第二話
あるところに一人の神様がいました。
その神様の見た目は、老婆の姿をしていました。老婆の姿をした神様に親切な行いをした人間には、ご褒美が与えられました。
「一つだけ願いを叶えてあげましょう」
そう言って一つだけ願いを叶えてもらえるのです。
◎◎◎
谷川千春は電車の揺れに身を任せていた。
――今日も疲れた
千春は今年、三十になる。恋人もおらず、仕事しかすることがない。自分のことを好きになってくれる人なんて、この先も現れないのだろうと思う。
そう千春は美しくない見た目をしていた。
昔から男子に陰で「ブス」と囁かれたり、電車に乗ると向いに座る女子大生が、千春を見てこそこそ耳打ちするのを目にした。
最初はそういうこと一つ一つに傷ついていたけれど、そんなことをしていたら身がもたないと思った。
そして、いつからから諦めるようになった。
――私はこの容姿で生きていくしかないのだ
と。
◎◎◎
電車の扉が開いて、乗客が乗降車する。
千春はその様子を何気なく眺めていた。人々が乗り込んだ後のホームに老婆がぽつんと残っているのが見えた。
腰が曲がっていて杖をついているからか、酷く年老いて見える。この電車に乗るのだろうか。
足元も覚束ない。
千春は思わず立ち上がった。
「大丈夫ですか?」そう言って老婆の体を支え、電車に乗せた。優先座席まで連れて行き、座らせる。
老婆は千春に頭を下げた。
千春が降りる駅に着いた。
普通電車しか停車しない不便な駅だ。
千春は改札を通り、アパートがある駅の南側に向かって歩き始めた。
「もしもし」
後ろから声をかけられた。びっくりして千春は振り返る。そこには、腰の曲がった老婆がいた。
――どこかで見たことがある……
はっとする。
先程、電車で助けた、老婆にそっくりだったのだ。
でも、こんなところにいるはずがない。いや、同じ駅だったのかもしれない。
そんなことを思っていると、老婆が言った。
「一つだけ願いを叶えてあげましょう」
◎◎◎
「へ?」
状況が飲み込めず、千春は間抜けな声を出す
「あなたは先程、電車に乗るのを手伝ってくれました。そのお礼です」
――やっぱり!! 電車の老婆だったのか
老婆の顔に刻まれた皺は深かったが、その目には妙な力が宿っている。
本当に願いを叶えてくれるのだろうか。
千春はいろんな考えを巡らせながら、ある願いを思いついた。
「どんなことでも、いいんですか?」
念を押す。
老婆は深く頷く。
千春はその願いを口にした。
◎◎◎
今日は土曜、明日は日曜。
こんな心弾む休日は、生まれて始めてかもしれない。
金曜、老婆に願いを叶えてもらった後、千春はデパートに赴き、気が狂ったように服や化粧品を購入した。
今までそんなことをしなかった。
だから、貯金だけはやたらとある。
千晴が老婆にお願いしたこと。それは
――美人になりたい
だった。
そして、千春はみちがえる程、美しくなったのだった。
デパートからの帰り道、知らない男の人に何度か声をかけられた。
そんなことを人生で経験するなんて、思いもしなかった。美しい千春は、そんな誘いには乗らない。

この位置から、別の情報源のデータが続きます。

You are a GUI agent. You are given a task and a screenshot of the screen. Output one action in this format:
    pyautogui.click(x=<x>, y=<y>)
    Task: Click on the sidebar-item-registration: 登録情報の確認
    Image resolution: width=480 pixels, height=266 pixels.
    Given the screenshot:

これから選り取りみどりになるのだから。自分のことを大切にしてくれる人を見つけるのだ。
昨日買ったばかりのワンピースを着て、化粧をする。
鏡に映る自分に見惚れてしまった。
◎◎◎
月曜日。
千春は金曜に購入した新しいパンツスーツに身を包み、意気揚々と出勤した。
いつも通りに自分の机に座ると、みんなの視線がこちらに向いているのが、わかった。
――当たり前よね。こんなに美人になったのだから
うきうきとパソコンを立ち上げる。
と、その時、ぽんと肩を叩かれた。振り返ると課長が訝しんだ表情で立っていた。
「誰、君? 谷川さんじゃないよね?」
「いえ。谷川です」
自分は谷川千春に間違いないから、そう言った。
「不法侵入だよ。後、業務妨害?」
何だって⁈ いつも通り、会社に来て仕事を始めようとしているだけなのに!
「私、谷川です!」
必死に訴えれば訴える程、周りが引いていくのがわかる。どうしたらいいの……
◎◎◎
今、千春はぽつんと部屋にいる。
あの後、「警察を呼ぶ」と言われて千晴は怖気付いてしまった。それ以降、会社を休んでいる。
老婆に願いを叶えてもらって、美人になったけれど、谷川千春――ではなくなってしまった。